• [Instruções da tarefa]: Por favor, organize todas as linhas da listagem abaixo em uma lista numerada, omitindo as linhas em branco. Não inclua as imagens na resposta.

• [Listagem fornecida]:
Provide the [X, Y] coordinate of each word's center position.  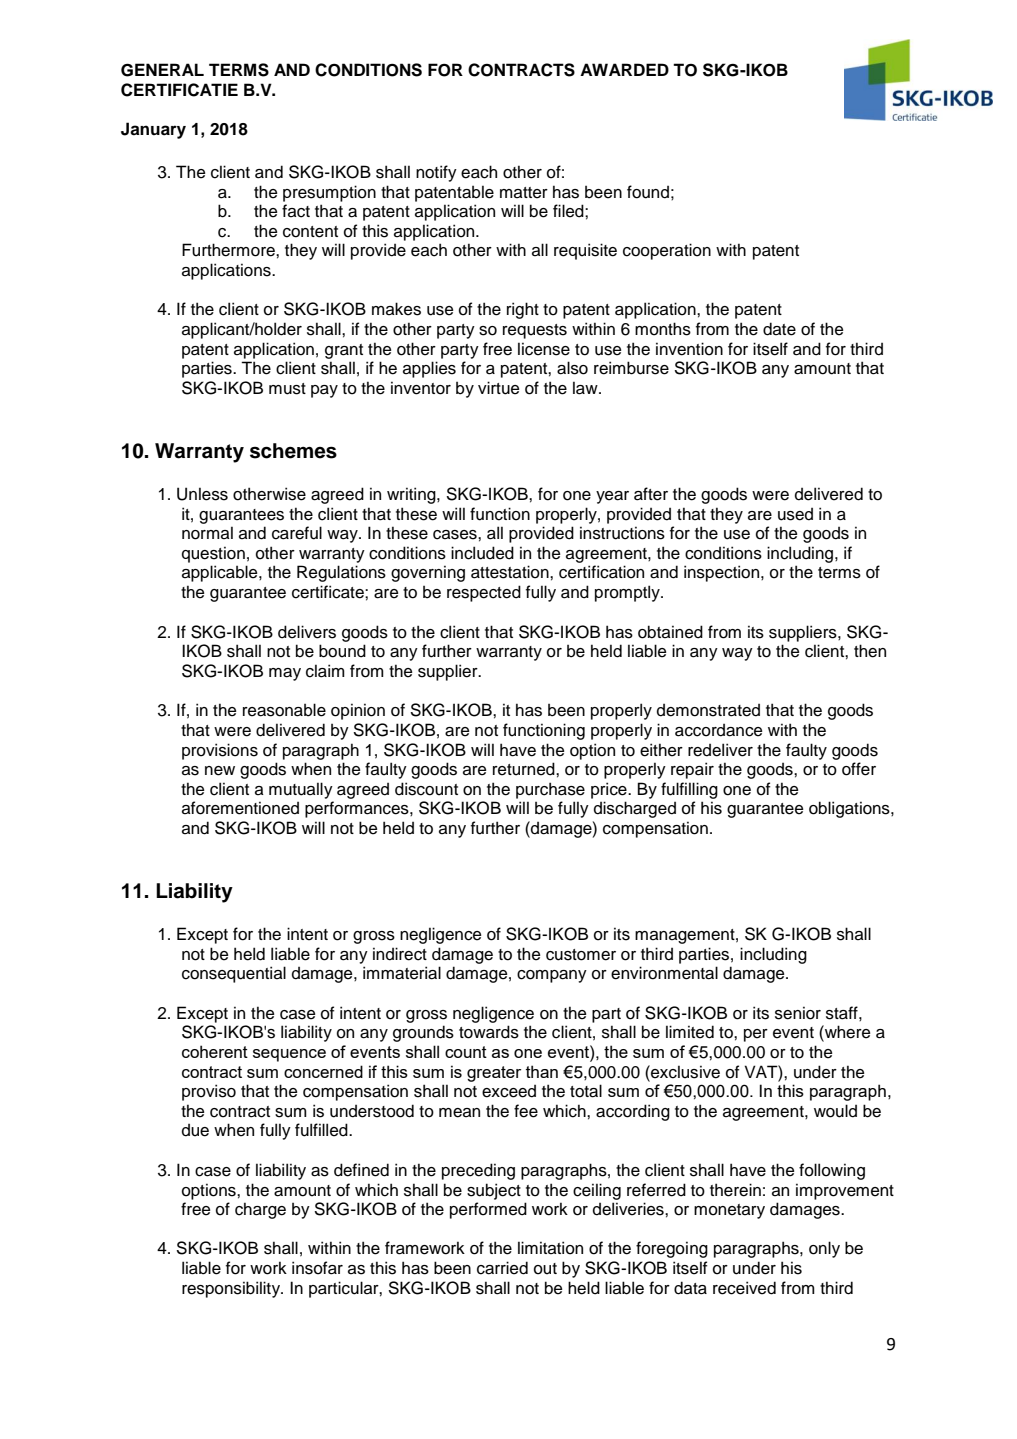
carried [502, 1268]
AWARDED [624, 69]
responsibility [232, 1289]
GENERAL [162, 70]
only [824, 1249]
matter [524, 193]
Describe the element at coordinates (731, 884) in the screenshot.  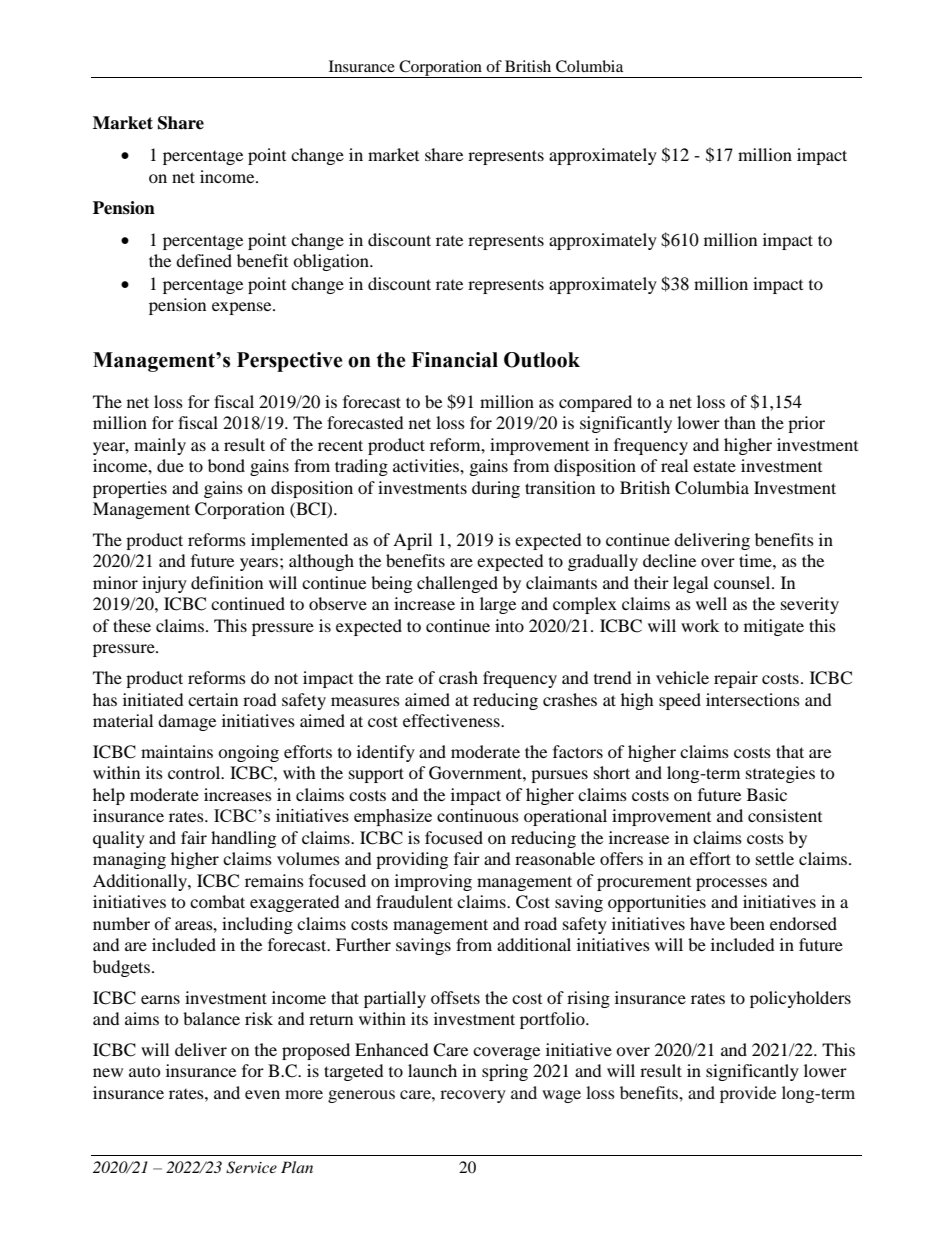
I see `processes` at that location.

• [Resposta]:
1. Provide the [X, Y] coordinate of each word's center position.  
2. carried [502, 1268]
3. AWARDED [624, 69]
4. responsibility [232, 1289]
5. GENERAL [162, 70]
6. only [824, 1249]
7. matter [524, 193]
8. Describe the element at coordinates (731, 884) in the screenshot.  
9. I see `processes` at that location.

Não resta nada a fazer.